In de eerste helft van de jaren negentig wist China het in 1989 verloren gegane internationale prestige geleidelijk te herwinnen, vooral door de imposante groeicijfers. In 1993 trachtte China dit (in het buitenland weinig onderkend hoe zeer belangrijke) prestige bevestigd te krijgen met de keuze voor de Olympische Spelen van 2000. Misschien kwam dit iets te vroeg; het lukte net niet. Voor het oog van de buitenwereld nam China zijn verlies sportief op, maar in feite kwam het over als een klap in het gezicht van het regime.
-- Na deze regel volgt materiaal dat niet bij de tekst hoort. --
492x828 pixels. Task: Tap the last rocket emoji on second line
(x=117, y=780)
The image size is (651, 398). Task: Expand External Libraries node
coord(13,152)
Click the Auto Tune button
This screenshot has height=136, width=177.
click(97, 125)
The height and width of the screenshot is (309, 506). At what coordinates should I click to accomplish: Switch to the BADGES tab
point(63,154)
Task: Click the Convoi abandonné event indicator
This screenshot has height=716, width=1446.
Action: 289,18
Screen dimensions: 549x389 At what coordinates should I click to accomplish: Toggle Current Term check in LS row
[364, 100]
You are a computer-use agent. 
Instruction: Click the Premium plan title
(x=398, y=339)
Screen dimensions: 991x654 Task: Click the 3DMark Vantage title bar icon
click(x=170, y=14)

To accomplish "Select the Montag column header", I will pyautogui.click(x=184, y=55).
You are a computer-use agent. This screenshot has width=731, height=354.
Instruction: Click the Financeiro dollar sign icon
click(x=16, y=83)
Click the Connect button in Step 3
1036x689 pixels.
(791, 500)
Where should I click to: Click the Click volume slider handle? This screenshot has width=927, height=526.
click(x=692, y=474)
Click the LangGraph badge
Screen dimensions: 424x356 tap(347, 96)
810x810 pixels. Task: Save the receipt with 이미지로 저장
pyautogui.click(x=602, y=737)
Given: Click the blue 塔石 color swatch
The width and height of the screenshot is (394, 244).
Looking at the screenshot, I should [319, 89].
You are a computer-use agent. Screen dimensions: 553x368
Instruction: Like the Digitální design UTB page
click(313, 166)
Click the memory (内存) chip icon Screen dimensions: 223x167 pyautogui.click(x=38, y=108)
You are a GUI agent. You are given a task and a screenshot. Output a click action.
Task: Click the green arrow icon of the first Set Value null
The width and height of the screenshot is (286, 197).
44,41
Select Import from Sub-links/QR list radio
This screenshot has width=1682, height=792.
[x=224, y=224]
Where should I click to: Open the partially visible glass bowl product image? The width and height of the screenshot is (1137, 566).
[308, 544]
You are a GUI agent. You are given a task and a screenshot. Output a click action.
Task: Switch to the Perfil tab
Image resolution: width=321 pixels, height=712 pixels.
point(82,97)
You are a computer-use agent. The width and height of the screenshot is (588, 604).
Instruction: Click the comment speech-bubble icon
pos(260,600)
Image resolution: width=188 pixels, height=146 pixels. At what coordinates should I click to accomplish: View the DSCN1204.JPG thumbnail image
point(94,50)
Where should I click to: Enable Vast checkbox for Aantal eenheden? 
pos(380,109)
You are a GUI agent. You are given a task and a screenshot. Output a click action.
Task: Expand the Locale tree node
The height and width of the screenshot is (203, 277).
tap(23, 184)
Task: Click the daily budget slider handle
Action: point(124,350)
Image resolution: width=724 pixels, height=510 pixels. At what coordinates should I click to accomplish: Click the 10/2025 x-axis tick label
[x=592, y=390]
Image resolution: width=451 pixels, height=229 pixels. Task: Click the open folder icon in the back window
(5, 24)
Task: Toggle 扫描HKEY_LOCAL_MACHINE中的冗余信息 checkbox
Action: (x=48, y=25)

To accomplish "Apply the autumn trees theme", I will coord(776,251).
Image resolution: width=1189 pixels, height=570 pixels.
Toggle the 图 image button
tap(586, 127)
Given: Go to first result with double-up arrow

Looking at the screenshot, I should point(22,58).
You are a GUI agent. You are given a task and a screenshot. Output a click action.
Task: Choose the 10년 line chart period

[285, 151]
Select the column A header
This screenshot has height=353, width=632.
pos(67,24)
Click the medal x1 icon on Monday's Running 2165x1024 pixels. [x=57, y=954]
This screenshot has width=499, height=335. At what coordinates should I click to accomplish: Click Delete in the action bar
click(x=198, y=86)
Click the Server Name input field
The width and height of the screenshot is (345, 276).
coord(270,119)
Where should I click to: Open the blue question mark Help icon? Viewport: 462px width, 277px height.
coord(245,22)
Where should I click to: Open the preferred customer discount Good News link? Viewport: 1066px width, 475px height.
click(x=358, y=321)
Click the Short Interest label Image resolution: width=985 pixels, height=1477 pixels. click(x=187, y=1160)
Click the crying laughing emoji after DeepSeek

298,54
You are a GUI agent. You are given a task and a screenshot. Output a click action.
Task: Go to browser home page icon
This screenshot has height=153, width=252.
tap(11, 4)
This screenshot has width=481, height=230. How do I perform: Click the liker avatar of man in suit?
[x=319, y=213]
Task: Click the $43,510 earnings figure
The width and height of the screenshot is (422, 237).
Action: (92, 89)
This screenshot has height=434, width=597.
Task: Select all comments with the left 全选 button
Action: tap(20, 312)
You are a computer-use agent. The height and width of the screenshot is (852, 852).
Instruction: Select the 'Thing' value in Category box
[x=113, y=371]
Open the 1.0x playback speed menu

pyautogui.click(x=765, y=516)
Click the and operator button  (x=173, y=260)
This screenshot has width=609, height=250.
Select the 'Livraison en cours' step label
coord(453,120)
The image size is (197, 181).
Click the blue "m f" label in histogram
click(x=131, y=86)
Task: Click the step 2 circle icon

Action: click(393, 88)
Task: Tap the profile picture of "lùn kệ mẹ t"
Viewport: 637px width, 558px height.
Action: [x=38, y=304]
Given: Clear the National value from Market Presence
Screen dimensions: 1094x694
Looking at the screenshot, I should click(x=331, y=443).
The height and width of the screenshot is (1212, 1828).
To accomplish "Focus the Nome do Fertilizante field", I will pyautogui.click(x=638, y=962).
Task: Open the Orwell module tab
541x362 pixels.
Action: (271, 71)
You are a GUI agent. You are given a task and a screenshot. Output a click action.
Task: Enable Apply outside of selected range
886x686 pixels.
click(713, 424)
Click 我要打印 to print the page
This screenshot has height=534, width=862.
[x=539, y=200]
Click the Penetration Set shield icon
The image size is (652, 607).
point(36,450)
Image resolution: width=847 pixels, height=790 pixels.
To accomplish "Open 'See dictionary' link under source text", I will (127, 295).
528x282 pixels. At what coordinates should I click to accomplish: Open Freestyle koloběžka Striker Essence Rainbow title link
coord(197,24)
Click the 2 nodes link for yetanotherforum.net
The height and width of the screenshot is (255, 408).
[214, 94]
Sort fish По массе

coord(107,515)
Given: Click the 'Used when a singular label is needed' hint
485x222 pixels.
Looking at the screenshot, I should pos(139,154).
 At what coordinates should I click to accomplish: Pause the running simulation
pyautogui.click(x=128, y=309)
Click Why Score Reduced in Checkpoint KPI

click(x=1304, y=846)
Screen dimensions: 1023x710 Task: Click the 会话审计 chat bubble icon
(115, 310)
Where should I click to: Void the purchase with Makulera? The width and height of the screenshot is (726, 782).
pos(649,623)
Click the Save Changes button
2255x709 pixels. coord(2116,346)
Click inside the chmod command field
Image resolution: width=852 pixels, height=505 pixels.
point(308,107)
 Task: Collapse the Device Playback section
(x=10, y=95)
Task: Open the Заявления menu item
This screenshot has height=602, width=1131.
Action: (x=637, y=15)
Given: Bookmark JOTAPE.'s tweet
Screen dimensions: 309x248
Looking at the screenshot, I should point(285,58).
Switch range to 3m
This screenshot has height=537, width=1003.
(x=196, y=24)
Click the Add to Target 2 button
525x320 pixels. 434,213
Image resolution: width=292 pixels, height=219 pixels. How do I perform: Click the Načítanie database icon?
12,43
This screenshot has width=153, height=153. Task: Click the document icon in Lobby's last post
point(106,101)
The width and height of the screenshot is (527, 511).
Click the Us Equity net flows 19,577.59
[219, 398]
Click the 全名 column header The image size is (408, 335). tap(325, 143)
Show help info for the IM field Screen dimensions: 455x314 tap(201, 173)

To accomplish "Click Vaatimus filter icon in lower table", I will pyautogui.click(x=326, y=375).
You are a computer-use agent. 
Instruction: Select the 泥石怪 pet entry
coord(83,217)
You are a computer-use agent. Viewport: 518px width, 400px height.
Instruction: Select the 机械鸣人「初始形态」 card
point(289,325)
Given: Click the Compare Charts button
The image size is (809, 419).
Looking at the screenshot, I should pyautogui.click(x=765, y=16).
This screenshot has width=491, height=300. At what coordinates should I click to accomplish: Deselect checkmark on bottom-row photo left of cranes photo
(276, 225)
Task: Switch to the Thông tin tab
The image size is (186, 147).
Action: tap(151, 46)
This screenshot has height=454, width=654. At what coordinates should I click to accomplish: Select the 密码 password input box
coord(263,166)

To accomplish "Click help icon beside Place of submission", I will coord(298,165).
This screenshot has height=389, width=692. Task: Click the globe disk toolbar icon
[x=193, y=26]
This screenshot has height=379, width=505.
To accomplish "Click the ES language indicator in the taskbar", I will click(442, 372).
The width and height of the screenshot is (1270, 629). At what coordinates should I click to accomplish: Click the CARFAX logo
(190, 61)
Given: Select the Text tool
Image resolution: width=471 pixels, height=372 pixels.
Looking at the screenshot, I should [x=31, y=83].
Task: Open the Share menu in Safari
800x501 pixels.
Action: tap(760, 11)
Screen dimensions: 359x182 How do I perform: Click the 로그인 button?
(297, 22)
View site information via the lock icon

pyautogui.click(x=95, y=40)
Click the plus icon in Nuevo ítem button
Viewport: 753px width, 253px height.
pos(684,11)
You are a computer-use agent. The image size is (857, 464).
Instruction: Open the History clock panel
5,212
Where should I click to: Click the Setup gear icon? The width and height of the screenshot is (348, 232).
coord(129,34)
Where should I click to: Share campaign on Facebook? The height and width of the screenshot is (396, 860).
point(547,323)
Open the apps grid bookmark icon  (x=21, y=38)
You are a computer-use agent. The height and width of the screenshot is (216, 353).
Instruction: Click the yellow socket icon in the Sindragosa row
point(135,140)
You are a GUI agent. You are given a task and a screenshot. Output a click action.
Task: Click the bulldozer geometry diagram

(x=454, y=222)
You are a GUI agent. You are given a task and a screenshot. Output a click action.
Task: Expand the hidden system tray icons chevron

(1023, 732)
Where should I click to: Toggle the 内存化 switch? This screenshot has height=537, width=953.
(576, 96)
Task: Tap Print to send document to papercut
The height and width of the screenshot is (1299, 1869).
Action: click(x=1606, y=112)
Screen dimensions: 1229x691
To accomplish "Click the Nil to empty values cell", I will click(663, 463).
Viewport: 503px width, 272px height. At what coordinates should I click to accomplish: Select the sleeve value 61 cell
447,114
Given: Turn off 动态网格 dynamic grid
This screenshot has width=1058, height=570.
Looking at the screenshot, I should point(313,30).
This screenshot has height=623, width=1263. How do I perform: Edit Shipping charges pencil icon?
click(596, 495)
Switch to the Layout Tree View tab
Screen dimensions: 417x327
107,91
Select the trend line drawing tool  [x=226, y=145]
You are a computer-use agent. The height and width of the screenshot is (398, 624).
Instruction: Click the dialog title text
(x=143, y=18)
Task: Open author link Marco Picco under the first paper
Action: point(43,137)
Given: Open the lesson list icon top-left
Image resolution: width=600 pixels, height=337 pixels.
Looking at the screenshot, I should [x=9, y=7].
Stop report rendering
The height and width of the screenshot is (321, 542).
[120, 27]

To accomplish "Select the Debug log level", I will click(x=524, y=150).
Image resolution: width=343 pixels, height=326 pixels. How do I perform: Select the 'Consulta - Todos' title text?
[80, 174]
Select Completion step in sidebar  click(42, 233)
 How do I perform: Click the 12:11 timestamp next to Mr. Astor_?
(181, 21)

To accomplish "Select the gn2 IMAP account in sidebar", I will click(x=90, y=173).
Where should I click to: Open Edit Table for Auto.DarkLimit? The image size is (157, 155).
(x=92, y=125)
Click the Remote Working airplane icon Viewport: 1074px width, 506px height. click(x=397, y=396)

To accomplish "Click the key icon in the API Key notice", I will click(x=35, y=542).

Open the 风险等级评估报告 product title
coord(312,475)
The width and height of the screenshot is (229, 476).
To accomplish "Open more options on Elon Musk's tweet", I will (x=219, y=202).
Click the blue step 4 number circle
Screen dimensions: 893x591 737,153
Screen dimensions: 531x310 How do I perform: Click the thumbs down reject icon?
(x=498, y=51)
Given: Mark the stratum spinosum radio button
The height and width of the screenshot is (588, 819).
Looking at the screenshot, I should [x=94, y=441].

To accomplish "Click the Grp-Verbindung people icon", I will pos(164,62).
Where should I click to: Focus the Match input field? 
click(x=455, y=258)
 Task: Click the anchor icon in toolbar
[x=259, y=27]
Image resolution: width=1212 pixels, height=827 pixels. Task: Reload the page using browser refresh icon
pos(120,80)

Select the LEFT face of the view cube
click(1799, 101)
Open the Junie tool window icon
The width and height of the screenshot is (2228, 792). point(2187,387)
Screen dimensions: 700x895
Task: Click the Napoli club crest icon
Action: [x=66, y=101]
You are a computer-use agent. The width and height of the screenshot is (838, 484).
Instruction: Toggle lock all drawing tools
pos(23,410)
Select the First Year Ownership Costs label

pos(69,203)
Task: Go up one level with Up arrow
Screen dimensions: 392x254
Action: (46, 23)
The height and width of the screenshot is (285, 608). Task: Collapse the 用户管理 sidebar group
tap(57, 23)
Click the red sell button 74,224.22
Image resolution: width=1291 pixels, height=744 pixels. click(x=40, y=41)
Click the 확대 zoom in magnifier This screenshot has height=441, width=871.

Bij de gemiste keuze voor 2000 speelde de mensenrechtenlobby in de VS een grote rol. In China’s ogen was dat een onterechte koppeling. Hetzelfde gebeurde bij de MFN-discussie. Omdat China niet voldeed aan criteria op het gebied van mensenrechten zou China niet dezelfde invoerrechten kunnen krijgen als andere landen (most favoured nation betekent niet zoals soms wordt gesuggereerd een voorkeursbehandeling, maar een gelijke behandeling). Dit werd door Beijing absurd gevonden: de mensenrechten werden aangewend, maar het ging in feite om de voor de VS negatieve handelsbalans. China maakte wel enkele gebaren, net voldoende opdat president Clinton in 1994 de MFN-status kon ontkoppelen van de mensenrechten.

Gedurende 1994 wist China haar naam als opkomende wereldmacht verder te versterken. De economische cijfers waren opnieuw indrukwekkend en buitenlands kapitaal bleef binnenkomen. De andere kant van die medaille waren een hoge inflatie, gedeeltelijke verspilling en milieuvervuiling en een snel groeiend arbeidsoverschot, zowel door rationalisering van staatsbedrijven als door de moderniseringen op het platteland. Er ontstond een groeiende ‘vlottende’ bevolking die nogal marginaal leeft en geen politieke stem heeft. De meeste mensen in China hadden het echter de laatste jaren een stuk beter gekregen, vooral in de grote steden en in het oosten en zuiden.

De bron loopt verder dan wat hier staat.